Retrieving Identities on set-based inserts

  • Comments posted to this topic are about the item Retrieving Identities on set-based inserts

  • I can see how this will return the set of inserted values. However, I am not sure that I understand just how we can match this set of inserted identity values to the rows we have just inserted. To elaborate - lets assume we are inserting two PERSON records. We have separate addresses for each PERSON. Both of the individuals are called "John Smith", with the same birth date. So how can we be sure that we have successfully matched address to the right JOHN SMITH? Or must we be able to uniquely identify the inserted rows to be able to successfully match them to the identities associated with the inserted row?

  • Good to see examples of the output clause.

    The @@identity problem should be a no-problem, if people just remembered to use scope_identity() instead. It will return the correct identity value to you. No identities from triggers.

    Just remember that using any kind of @@identity or scope_identity() will still require some RBAR on multi line inserts.

  • Paul Marriott-463518 (1/19/2010)


    I can see how this will return the set of inserted values. However, I am not sure that I understand just how we can match this set of inserted identity values to the rows we have just inserted. To elaborate - lets assume we are inserting two PERSON records. We have separate addresses for each PERSON. Both of the individuals are called "John Smith", with the same birth date. So how can we be sure that we have successfully matched address to the right JOHN SMITH? Or must we be able to uniquely identify the inserted rows to be able to successfully match them to the identities associated with the inserted row?

    There are a few options:

    1) put enough columns in the output clause to uniquely identify the inserted rows.
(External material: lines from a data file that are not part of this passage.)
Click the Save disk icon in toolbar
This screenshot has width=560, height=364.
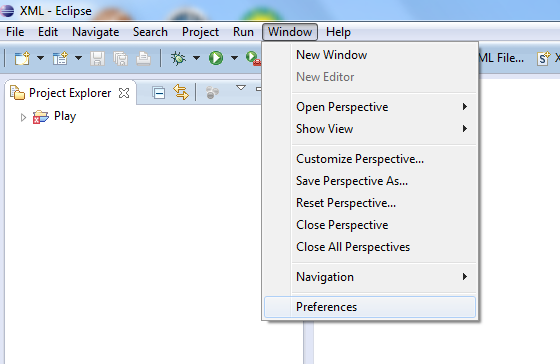pyautogui.click(x=97, y=58)
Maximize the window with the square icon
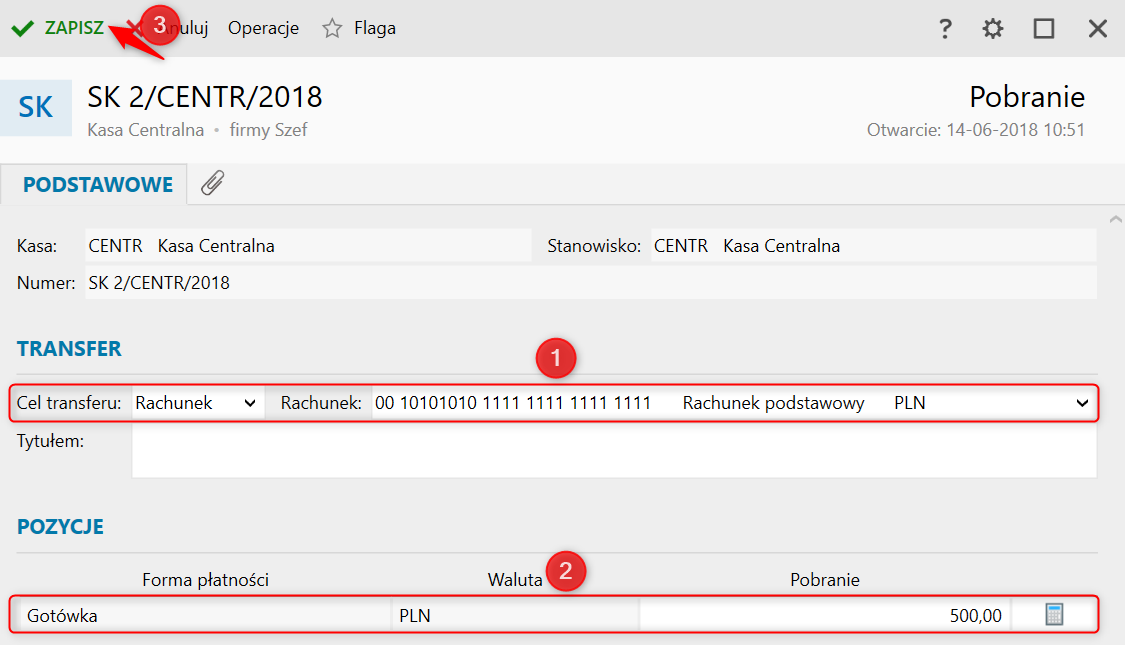Screen dimensions: 1125x645 (x=1044, y=29)
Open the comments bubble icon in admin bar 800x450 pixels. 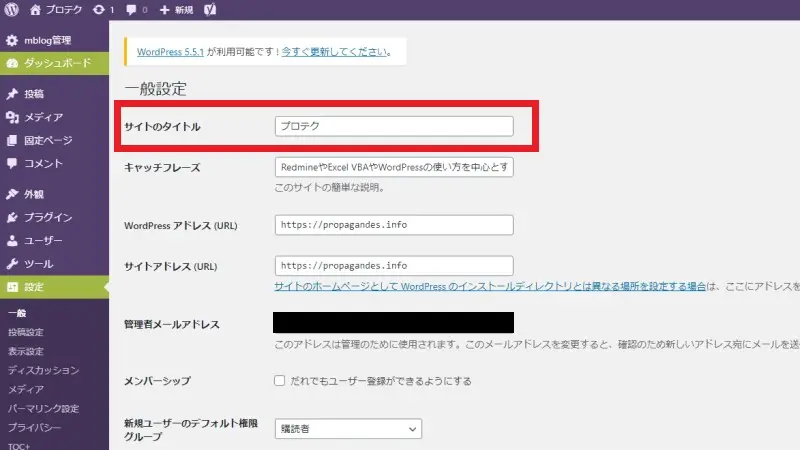click(x=131, y=10)
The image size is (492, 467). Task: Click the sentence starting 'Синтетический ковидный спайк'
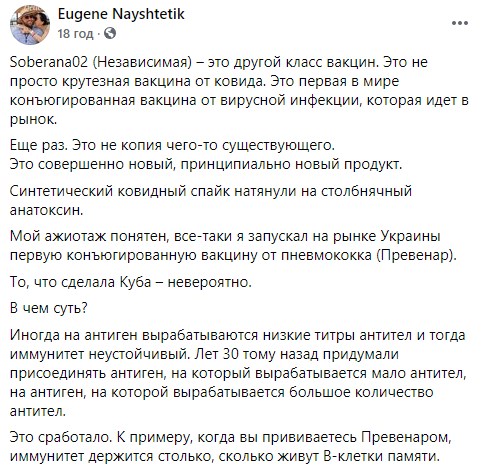point(211,201)

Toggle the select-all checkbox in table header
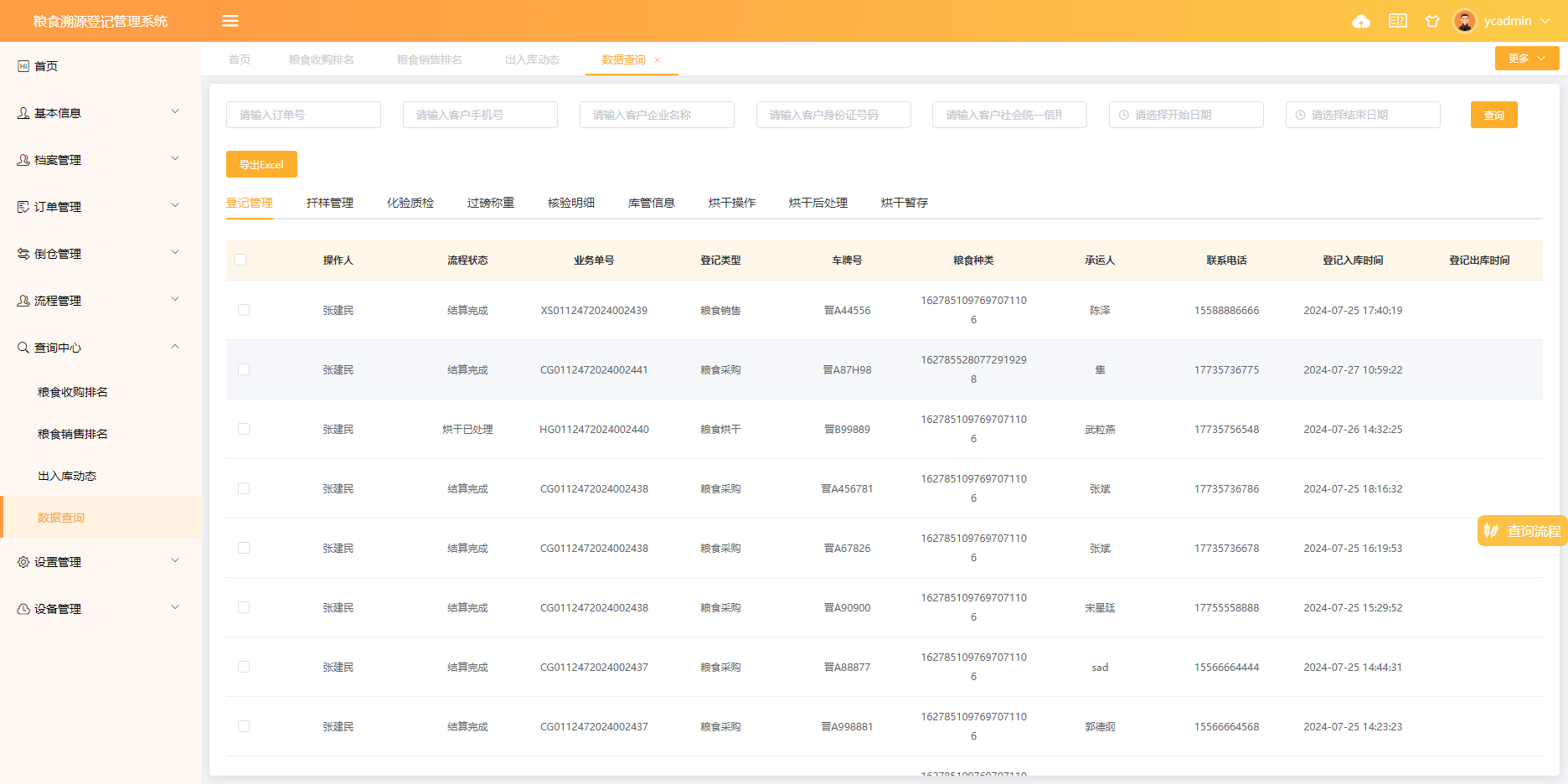[240, 260]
Can get a bit messy though, and if there's the possibliity two rows can be genuinely identical then you could end up with some very strange results

    2) You can use order by on the select statement used to insert your top level data, which will guarantee your IDs match the row ordering you've chosen. Whether this is useful depends on the rest of your data

    3) Add a rowguid column to the tables where you ened to do this, and add that to your output clause. That'll always do the trick

    Kev

  • kll (1/20/2010)


    Good to see examples of the output clause.

    The @@identity problem should be a no-problem, if people just remembered to use scope_identity() instead. It will return the correct identity value to you. No identities from triggers.

    .

    If you're using the output clause then you don't need to use either of those. I'd still use scope_identity for single row inserts though

    Just remember that using any kind of @@identity or scope_identity() will still require some RBAR on multi line inserts.

    Surely the whole point of this article is that you don't need to do any RBAR. I use this technique a lot. Best result was on a stored proc that inserted typically about 500 top level records, each consisting of several sub-hierarchies ranging from one to 4 levels deep. Execution time went down from about 20 minutes to a few seconds.

  • Hi %

    kll (1/20/2010)


    Just remember that using any kind of @@identity or scope_identity() will still require some RBAR on multi line inserts.

    It's possible to use bulk insert operations if table containing the new rows to be inserted contains any kind of a surrogate id (or another uniqueness).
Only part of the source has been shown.